- _TEXT_
»»
# ADD and MBTI?



## INFPsyche (Nov 13, 2014)

I was diagnosed with ADD when i was a teen.. though I'm not sure i agree with the diagnosis.. I think i was depressed with low self worth and low self esteem.. or maybe it was a combination of the two.. All i know is the ADD medication didn't 'work'.. Meaning it didn't change me into a hard worker who gave a crap. I honestly didn't notice a different in my personality at all and it didn't help with school work.

I'm an infp if you didn't see my screen name..


----------



## tanstaafl28 (Sep 10, 2012)

ADHD and depression. ENTP. Some of it becomes more manageable with age, but not all.


----------



## Dora (Apr 25, 2016)

INFPsyche said:


> I was diagnosed with ADD when i was a teen.. though I'm not sure i agree with the diagnosis.. I think i was depressed with low self worth and low self esteem.. or maybe it was a combination of the two.. All i know is the ADD medication didn't 'work'.. Meaning it didn't change me into a hard worker who gave a crap. I honestly didn't notice a different in my personality at all and it didn't help with school work.
> 
> I'm an infp if you didn't see my screen name..


Then it sounds like you were either misdiagnosed, or that something else was missed. ADHD has a high co-morbidity with other disorders, such as dyslexia and related learning disorders, but also anxiety, depression, or bipolar disorders. In these cases, even if medicated for ADHD, it doesn't really help make you fully functional. One of the reasons why they often go hand in hand is that people with ADHD feel not _good enough_ or smart enough. Many people accuse them of laziness and many grow to believe that it's their fault, that they aren't fully operational.
The meds don't make you into a hard worker, they just give you the tools to become one. They don't affect motivation, but rather ability to focus and execute. The responsibility to do that is still up to you.

Many doctors mix up ADHD and bipolar and treat one, when they should the other.


----------



## MisterPerfect (Nov 20, 2015)

AlltheIntuitiveFeels said:


> I'm curious as to how ADD and ADHD affect MBTI. Also, I'm curious to see if there is a prevalence of either among types.
««
- _RECORDS_
»»
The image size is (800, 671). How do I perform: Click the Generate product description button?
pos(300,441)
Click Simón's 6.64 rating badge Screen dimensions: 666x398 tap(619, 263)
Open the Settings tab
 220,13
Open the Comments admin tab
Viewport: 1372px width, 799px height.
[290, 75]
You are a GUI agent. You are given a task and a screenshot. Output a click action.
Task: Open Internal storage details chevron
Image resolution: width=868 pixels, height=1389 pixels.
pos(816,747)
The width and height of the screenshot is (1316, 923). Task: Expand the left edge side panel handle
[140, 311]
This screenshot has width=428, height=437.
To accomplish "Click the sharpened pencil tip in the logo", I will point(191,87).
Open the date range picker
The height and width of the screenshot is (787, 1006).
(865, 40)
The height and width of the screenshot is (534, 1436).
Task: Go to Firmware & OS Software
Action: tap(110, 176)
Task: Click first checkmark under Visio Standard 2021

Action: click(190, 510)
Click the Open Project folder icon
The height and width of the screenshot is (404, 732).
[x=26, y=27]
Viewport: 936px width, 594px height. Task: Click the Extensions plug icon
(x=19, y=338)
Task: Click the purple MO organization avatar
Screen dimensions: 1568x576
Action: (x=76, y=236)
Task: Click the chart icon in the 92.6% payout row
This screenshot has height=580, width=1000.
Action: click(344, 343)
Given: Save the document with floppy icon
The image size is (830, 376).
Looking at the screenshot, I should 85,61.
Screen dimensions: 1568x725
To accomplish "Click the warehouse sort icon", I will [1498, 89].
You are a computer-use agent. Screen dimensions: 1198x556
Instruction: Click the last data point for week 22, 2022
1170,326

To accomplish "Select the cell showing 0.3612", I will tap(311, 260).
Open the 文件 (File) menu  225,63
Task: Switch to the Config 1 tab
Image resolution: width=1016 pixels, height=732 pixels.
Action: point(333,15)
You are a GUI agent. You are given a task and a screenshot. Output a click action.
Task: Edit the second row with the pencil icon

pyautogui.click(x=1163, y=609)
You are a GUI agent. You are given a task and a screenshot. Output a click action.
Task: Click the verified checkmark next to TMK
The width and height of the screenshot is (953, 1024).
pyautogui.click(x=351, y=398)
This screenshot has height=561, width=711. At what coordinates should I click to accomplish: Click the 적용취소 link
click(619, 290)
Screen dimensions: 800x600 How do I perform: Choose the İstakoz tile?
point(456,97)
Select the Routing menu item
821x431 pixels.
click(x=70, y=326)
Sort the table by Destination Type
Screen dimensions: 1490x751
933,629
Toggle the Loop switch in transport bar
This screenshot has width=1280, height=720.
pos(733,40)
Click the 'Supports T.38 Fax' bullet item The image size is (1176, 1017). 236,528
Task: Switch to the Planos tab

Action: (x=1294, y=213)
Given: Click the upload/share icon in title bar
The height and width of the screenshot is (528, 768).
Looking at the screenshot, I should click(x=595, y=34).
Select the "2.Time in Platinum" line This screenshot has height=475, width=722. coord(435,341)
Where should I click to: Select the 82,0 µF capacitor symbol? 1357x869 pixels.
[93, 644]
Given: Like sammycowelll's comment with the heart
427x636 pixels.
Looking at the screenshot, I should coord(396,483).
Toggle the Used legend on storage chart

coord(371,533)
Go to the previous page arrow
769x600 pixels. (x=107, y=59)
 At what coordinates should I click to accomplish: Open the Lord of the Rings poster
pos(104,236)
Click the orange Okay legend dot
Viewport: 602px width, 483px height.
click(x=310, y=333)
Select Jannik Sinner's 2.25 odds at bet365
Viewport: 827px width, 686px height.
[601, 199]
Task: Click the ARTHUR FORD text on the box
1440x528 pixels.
««
- _EXERCISES TO COMPLETE_
• 1. Reproduce the ADD and MBTI thread from "Then it sounds" to "(Nov 20, 2015)", swapping "bipolar" for "manic-depressive".
• 2. Finish out the next part of the ADD and MBTI thread, continuing after its final line.
The records were drawn from a separate source.

- _ANSWER SECTION_
• 1.
Then it sounds like you were either misdiagnosed, or that something else was missed. ADHD has a high co-morbidity with other disorders, such as dyslexia and related learning disorders, but also anxiety, depression, or manic-depressive disorders. In these cases, even if medicated for ADHD, it doesn't really help make you fully functional. One of the reasons why they often go hand in hand is that people with ADHD feel not _good enough_ or smart enough. Many people accuse them of laziness and many grow to believe that it's their fault, that they aren't fully operational.
The meds don't make you into a hard worker, they just give you the tools to become one. They don't affect motivation, but rather ability to focus and execute. The responsibility to do that is still up to you.

Many doctors mix up ADHD and manic-depressive and treat one, when they should the other.


----------



## MisterPerfect (Nov 20, 2015)

• 2.
> 
> I feel like ADD may influence N/S and P/J, somewhat. Our perception of them, others' perception of ours, both, maybe they partially determine the actual type, who knows.
> Personally, my flitting from topic to topic in conversation when off my meds for a short interval makes me seem like an 'S', though my mental processing is more 'N' no matter if I'm on the meds or not. My inability to maintain organization makes me seem like a 'P' (or at least _not_ a 'J') to plenty of people, though anyone who knows me better knows of my pretty strict 5-to-10-minutes-early punctuality and how much my own and others' disorganization irks me to death.
> ...


ADD/ADHD is a made up disorder invented so adults could drug their kids instead of babysitting because they are lazy parents. Most kids are hyperactive.


----------



## Dora (Apr 25, 2016)

MisterPerfect said:


> ADD/ADHD is a made up disorder invented so adults could drug their kids instead of babysitting because they are lazy parents. Most kids are hyperactive.


Welcome, ignorant person who likes to generalize. ADHD is a real thing, brains of people with ADHD have a different brain activity in brain scans and a different chemical make-up of the brain. You can debate over whether it is a disorder or an evolutionary trait, but you can't deny it, based on evidence.
However, for a lot of people it is an excuse for poor parenting. That's unfortunately true and why so many others deny it's existence. Except, stimulants that help regulate ADHD and help ADHD patients calm down and focus, if applied to a regular person, they have similar effects as crack and make him hyper and bouncing off the walls. So medicating someone without ADHD with ADHD medication is actually counterproductive.


----------



## MisterPerfect (Nov 20, 2015)

Dora said:


> Welcome, ignorant person who likes to generalize. ADHD is a real thing, brains of people with ADHD have a different brain activity in brain scans and a different chemical make-up of the brain. You can debate over whether it is a disorder or an evolutionary trait, but you can't deny it, based on evidence.
> However, for a lot of people it is an excuse for poor parenting. That's unfortunately true and why so many others deny it's existence. Except, stimulants that help regulate ADHD and help ADHD patients calm down and focus, if applied to a regular person, they have similar effects as crack and make him hyper and bouncing off the walls. So medicating someone without ADHD with ADHD medication is actually counterproductive.


I actually know more about that subject than most people but sure call me ignorant. Its sad seeing children forcibly medicated since someone is too lazy to actually pay attention to that kid. Than if the parents say they dont want to medicate the children and help them some other way the state can legally have them put in a foster home for negligent parenting. I guess you wouldn't care about the state doing that shit to your children. I guess having skinny underweight kids, who cant ever eat and having outbursts because of you constantly swapping different doses that dont work sounds like a pleasant experience for you doesn't it?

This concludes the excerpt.